_REQUIRED TASKS_:
A. In the account of an undiagnosed illness, how many potential diagnoses has the writer received?
B. Resume the account of an undiagnosed illness from its last sentence.

++++ EXCERPTED TEXT ++++

I wish I could tell you what’s wrong with me.
Since January 2014, I’ve seen over 50 doctors and undergone countless tests ranging from simple blood draws to spending five hours in a sweat chamber covered in purple powder. Based on hundreds of thousands of dollars of tests, appointments and treatments, I have received 26 potential diagnoses. All are partially true. None is entirely true.
If you ask the chief of neurology at Lenox Hill, I have autoimmune limbic encephalitis. If you ask the experts at the Mayo Clinic in Minnesota, I have central sensitisation syndrome, possibly triggered by Lyme disease. If you ask my internist, an infectious disease specialist at New York-Presbyterian, I have an autoimmune condition that is outside the current realm of medical knowledge. If you ask me, I’d say I have an amalgamation of all the above — and that the name honestly doesn’t really matter to me anymore.

++++ SOURCE INFORMATION ++++

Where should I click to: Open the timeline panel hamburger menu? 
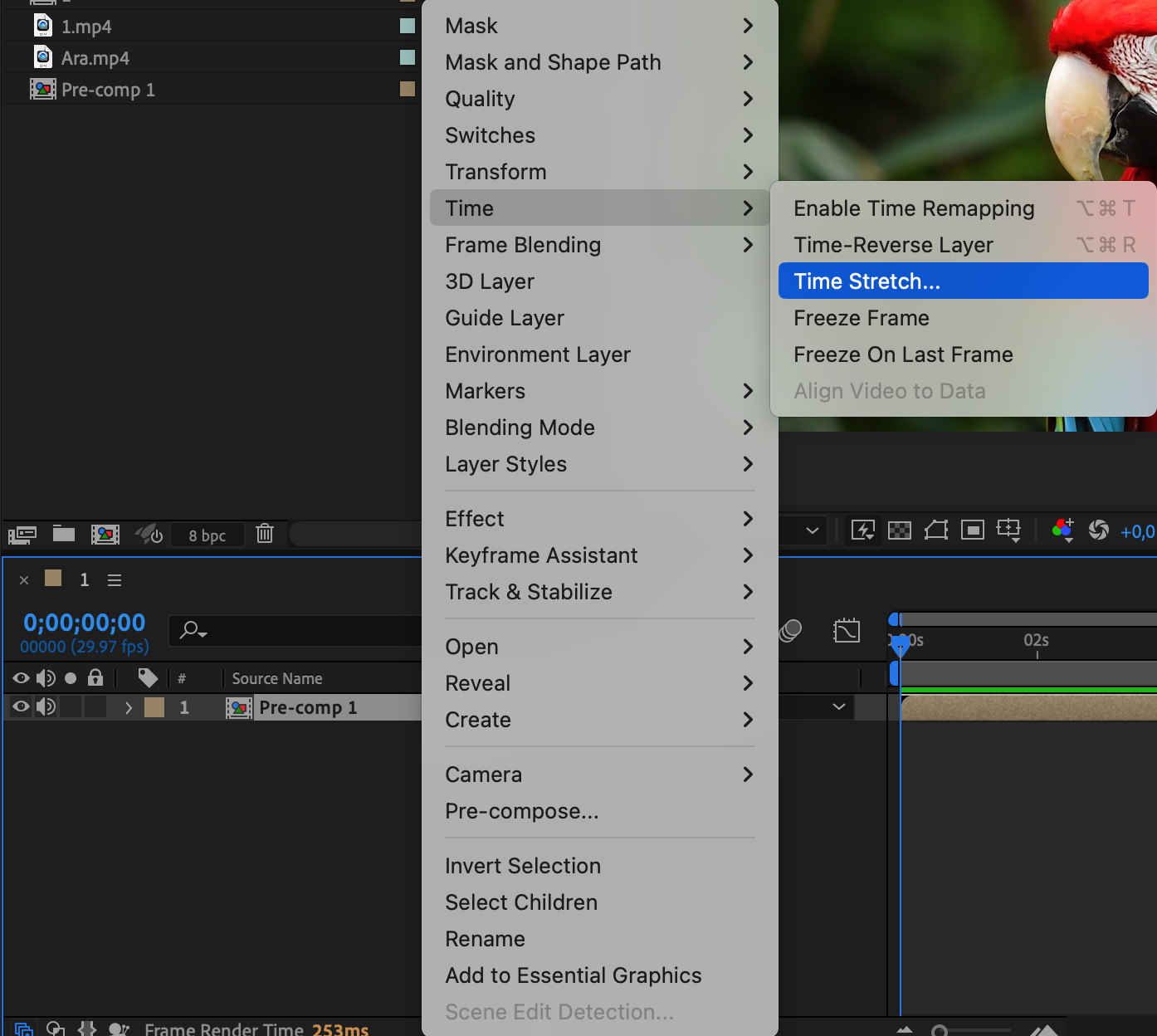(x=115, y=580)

++++
++++ SOURCE INFORMATION ++++

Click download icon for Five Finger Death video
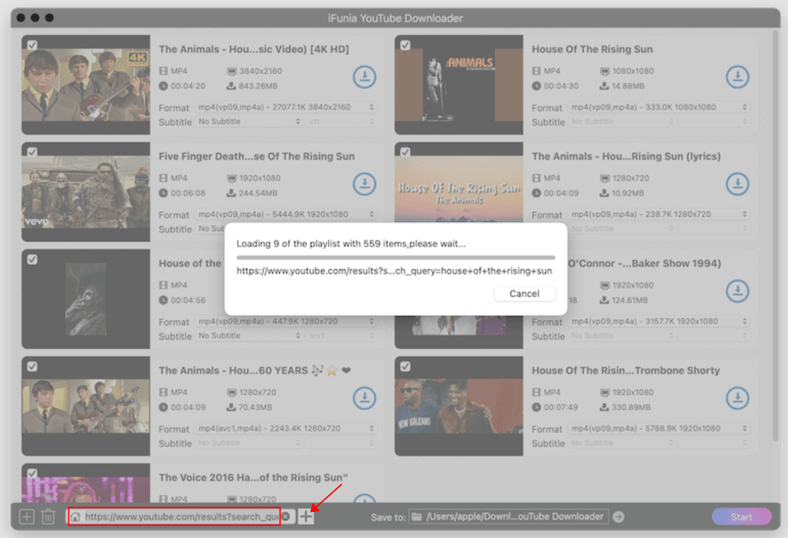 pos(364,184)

++++

_EXPECTED RESPONSES_:
A. 26

B.
For a long time, the search for a diagnosis was the most important part of my life. Having a diagnosis would have confined an amorphous array of unmanageable symptoms into a definable enemy that I could study, measure for size, and destroy.
It would also have made going to parties a lot easier.
Having a diagnosis would have confined an amorphous array of unmanageable symptoms into a definable enemy that I could study, measure for size, and destroy.
If you tell someone you’re sick, they want to know what you’re sick with. The diagnosis informs their behaviour. Should they be worried? If so, how worried? Are you contagious? Is it fatal? Is it something that could happen to them too? And people are naturally curious. Few things pique our interest more than guarded, mysterious language. If someone says, “I have a cold,” we say, “Oh that’s too bad. Drink lots of fluids and feel better soon!” and then we move on. But if someone tells us, “I’m going through some health issues at the moment,” we have a million follow-up questions — though, we’ve been...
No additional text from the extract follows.